Lívia de Paula

Da adesão à participação: repensando nossa relação com as(os) usuárias(os) do SUAS


Por Lívia Soares de Paula*

Desde o lançamento da Campanha de Combate ao Preconceito contra a Usuária e o Usuário da Assistência Social, lançada pelo Conselho Federal de Psicologia (CFP) e pelo Fórum Nacional de Usuárias e Usuários da Assistência Social (FNUSUAS) em dezembro de 2017, venho refletindo continuamente sobre a relação estabelecida entre nós, trabalhadoras (es), e as (os) usuárias (os) da política de Assistência Social. Veja também o texto que já publiquei aqui: Preconceito de quem? Algumas inquietações sobre as relações entre trabalhadores e usuários no SUAS. Nesta relação, um dos desafios diz respeito a participação (ou não) das (os) usuárias (os) nos atendimentos e atividades propostas nos nossos equipamentos. Este assunto é recorrente nos espaços de discussão sobre nossa atuação no SUAS e a escrita deste texto sobre ele foi sugerida por uma colega assistente social que, ocupando um destes espaços, se viu provocada a refletir sobre o mesmo.

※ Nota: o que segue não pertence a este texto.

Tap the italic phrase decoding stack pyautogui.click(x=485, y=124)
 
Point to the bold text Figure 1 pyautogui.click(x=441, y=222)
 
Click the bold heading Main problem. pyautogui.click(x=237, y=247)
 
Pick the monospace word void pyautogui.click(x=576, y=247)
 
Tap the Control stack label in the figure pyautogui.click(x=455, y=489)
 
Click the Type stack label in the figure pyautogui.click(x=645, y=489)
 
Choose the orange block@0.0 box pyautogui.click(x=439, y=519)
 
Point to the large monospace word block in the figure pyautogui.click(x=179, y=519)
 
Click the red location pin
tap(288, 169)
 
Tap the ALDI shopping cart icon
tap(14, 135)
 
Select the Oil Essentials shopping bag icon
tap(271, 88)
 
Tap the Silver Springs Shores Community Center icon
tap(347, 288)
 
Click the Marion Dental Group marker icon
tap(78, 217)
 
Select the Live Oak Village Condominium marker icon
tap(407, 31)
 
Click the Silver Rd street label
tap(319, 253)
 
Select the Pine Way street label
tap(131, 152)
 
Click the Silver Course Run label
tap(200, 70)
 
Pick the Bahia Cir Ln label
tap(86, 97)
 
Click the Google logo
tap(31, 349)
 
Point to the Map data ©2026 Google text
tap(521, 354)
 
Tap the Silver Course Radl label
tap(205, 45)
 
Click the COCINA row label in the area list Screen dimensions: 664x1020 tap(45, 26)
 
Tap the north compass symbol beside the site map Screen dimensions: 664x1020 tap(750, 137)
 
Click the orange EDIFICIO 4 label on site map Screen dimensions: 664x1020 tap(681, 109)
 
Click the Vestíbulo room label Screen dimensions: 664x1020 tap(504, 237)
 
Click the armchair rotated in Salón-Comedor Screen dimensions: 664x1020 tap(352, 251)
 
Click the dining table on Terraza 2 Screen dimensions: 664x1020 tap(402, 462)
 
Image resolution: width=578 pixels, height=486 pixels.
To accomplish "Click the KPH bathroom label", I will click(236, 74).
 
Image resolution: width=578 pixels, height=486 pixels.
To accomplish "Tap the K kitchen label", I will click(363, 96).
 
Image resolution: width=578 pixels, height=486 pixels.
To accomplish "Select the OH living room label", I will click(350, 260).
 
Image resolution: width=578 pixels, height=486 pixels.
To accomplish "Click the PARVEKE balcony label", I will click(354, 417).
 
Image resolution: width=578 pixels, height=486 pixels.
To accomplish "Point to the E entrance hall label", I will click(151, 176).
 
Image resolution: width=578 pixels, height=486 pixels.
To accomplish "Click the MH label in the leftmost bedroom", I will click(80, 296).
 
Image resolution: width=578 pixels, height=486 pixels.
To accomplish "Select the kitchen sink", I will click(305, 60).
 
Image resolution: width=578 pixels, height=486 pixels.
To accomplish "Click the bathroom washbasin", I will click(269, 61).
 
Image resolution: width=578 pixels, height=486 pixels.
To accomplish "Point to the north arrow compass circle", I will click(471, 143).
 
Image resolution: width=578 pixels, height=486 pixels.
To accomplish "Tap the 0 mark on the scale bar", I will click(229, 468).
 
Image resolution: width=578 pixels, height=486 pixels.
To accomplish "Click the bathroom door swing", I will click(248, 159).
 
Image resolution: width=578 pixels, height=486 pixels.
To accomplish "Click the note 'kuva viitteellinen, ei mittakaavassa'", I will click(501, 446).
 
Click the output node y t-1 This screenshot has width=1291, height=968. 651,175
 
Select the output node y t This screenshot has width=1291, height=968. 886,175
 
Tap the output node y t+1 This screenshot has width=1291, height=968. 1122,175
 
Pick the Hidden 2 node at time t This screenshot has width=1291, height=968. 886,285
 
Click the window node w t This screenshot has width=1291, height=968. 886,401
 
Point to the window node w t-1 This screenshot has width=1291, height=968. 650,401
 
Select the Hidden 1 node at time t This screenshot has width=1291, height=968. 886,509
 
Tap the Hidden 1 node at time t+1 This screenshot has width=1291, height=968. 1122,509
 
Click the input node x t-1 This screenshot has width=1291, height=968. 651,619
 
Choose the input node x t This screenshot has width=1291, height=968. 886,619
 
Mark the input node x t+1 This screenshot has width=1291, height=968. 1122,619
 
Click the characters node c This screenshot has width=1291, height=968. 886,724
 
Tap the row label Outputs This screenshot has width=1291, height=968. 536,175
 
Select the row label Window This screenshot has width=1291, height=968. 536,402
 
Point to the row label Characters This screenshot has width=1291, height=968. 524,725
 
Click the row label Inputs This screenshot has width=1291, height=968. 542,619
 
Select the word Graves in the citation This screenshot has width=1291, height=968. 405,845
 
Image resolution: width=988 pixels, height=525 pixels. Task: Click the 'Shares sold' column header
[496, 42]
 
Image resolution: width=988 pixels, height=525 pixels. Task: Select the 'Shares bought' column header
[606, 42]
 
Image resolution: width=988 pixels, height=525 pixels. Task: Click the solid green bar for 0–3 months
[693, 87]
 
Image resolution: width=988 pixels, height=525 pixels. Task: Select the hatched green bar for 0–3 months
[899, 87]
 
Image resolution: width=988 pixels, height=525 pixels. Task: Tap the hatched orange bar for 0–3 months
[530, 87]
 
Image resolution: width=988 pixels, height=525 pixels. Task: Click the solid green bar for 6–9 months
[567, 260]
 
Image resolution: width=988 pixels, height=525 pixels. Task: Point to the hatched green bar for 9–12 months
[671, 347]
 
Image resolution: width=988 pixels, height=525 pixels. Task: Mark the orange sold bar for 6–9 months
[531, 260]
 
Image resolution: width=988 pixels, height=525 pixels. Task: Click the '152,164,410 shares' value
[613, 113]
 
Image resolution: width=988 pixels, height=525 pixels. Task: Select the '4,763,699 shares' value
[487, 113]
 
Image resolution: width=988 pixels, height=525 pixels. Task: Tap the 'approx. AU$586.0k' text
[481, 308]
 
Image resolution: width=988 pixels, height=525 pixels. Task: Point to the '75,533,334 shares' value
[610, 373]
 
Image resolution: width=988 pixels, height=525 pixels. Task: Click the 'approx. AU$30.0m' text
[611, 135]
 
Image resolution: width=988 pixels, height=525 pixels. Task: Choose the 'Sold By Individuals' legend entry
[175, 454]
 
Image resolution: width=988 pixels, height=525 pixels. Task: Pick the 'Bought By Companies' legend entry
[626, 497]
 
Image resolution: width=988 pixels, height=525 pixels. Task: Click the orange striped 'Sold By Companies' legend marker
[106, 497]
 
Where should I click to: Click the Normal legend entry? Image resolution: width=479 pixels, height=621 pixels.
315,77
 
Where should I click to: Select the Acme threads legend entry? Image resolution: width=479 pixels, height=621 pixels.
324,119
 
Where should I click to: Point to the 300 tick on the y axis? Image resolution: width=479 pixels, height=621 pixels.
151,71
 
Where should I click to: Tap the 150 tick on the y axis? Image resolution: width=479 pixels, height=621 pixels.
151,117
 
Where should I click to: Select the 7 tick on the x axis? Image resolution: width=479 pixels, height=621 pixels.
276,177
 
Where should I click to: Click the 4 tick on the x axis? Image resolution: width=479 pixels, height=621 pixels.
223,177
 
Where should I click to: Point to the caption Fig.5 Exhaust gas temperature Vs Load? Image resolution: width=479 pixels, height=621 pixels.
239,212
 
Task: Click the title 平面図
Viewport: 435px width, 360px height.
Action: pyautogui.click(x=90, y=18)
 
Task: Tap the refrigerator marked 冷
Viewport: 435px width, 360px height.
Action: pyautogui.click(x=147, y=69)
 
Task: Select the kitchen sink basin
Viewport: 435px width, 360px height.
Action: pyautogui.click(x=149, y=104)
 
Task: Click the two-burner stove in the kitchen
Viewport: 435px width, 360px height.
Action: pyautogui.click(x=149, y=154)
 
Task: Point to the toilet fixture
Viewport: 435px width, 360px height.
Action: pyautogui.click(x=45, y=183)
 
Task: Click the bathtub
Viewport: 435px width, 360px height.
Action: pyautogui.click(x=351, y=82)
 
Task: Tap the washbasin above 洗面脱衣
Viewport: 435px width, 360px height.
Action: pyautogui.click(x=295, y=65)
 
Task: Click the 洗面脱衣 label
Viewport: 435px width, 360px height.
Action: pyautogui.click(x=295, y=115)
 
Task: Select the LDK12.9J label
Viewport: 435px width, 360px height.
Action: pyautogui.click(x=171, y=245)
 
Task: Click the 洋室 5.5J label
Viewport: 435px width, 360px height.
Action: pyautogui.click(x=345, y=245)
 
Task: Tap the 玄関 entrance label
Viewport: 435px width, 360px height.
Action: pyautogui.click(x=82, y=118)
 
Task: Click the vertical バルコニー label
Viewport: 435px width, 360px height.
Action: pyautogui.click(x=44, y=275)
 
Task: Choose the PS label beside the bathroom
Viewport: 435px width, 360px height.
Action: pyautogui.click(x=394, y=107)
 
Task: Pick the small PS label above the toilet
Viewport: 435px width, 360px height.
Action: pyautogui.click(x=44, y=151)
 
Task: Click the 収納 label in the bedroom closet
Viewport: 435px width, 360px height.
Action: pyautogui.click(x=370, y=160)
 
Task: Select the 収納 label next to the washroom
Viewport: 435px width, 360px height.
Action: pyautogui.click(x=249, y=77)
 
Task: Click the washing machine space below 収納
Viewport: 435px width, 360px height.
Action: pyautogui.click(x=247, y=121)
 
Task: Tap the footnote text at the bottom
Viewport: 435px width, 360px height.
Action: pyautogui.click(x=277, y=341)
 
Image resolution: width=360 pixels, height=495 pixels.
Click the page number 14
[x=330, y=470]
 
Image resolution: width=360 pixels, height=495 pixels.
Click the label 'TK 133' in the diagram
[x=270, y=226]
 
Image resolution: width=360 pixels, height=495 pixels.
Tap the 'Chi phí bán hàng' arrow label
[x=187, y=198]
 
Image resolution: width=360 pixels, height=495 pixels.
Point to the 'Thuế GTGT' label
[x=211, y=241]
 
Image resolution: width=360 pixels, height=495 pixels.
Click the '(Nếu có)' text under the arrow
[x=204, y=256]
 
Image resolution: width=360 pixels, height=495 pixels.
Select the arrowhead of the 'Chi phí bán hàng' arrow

No nosso cotidiano de trabalho, em geral não utilizamos o termo participação, mas sim adesão das (os) usuárias (os) nas atividades: “essa família não adere”; “já fizemos de tudo, mas não conseguimos a adesão das famílias”. O uso do termo adesão em detrimento do termo participação já aponta, a meu ver, alguns pontos importantes para iniciarmos nossa conversa sobre a temática. O que vêm à sua cabeça quando ouve a palavra aderir? E quando ouve a palavra participar? Quais as diferenças entre estas duas palavras?

Fazendo uma pesquisa simples no dicionário, já nos é possível tecer alguns apontamentos sobre as possíveis definições para as duas palavras. Para a palavra adesão, o dicionário traz: 1. ação ou resultado de aderir, de ligar-se ou estar fisicamente ligado a algo, aderência; 2. postura favorável a uma ideia, movimento, ato, etc; 3. filiação a partido, associação, etc. Para participação, encontramos: 1. ação ou resultado de participar, de fazer parte; 2. associar-se pelo pensamento, pelo sentimento, compartilhar.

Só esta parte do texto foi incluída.